Chris Miller Blog

RocketScientist's Miscellaneous Ramblings

Cold and Un-Calculating

I had to mess around a bit with a calculated column today, and I thought I'd share what I found, 'cause it really ticked me off (which, honestly, doesn't take much).

So, you've got a spiffy little calculated column in your database that's been there for a few years, and the table's full of data. Let's say you defined the column similar to this:

create table foo {
ID int not null IDENTITY(1,1),
Radius decimal (7,2),
Circumference as (2 * pi() * Radius)
}

(If you don't know a little basic geometry, we'll never get along).

OK, so let's say at some point, you live in a state that allegedly wants to make the value of pi 3, so you now want to get rid of the calculated column and just do the math in your application. OK, so you want to get rid of the caulculation bit and turn it into a real column.

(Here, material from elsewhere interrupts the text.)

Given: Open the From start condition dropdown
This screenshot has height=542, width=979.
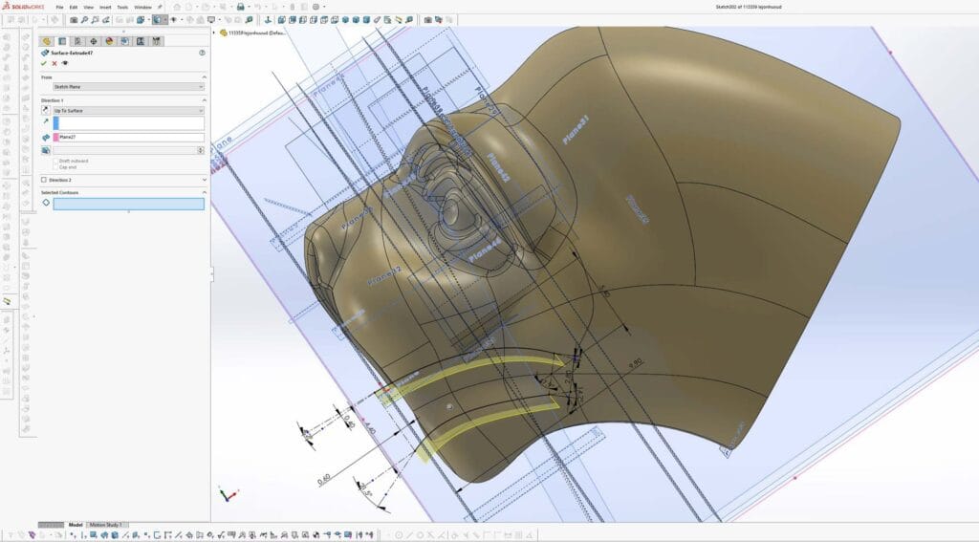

Hmm…I spent about a half hour looking through books online and google and didn't get a result. Turns out, you can't remove the calculatedness from a calculated column. There's only really one good reason for this. What's the data type of the Circumference column? I'm waiting. You don't know? Well, the reason you don't know is that you can't declare the type for the value either. Let's say your calculated column was defined as 42 * Radius, and your Radius was an Int. Your column will end up with an int data type, but what happens if you did 42.0 * Radius? Hmm…a float, a numeric, a decimal…who knows.

At any rate, the only way to change it is to drop the column and put it back with the data type you want. Fortunately, that doesn't suck as much as I thought it would (100,000 row table in about 3 seconds).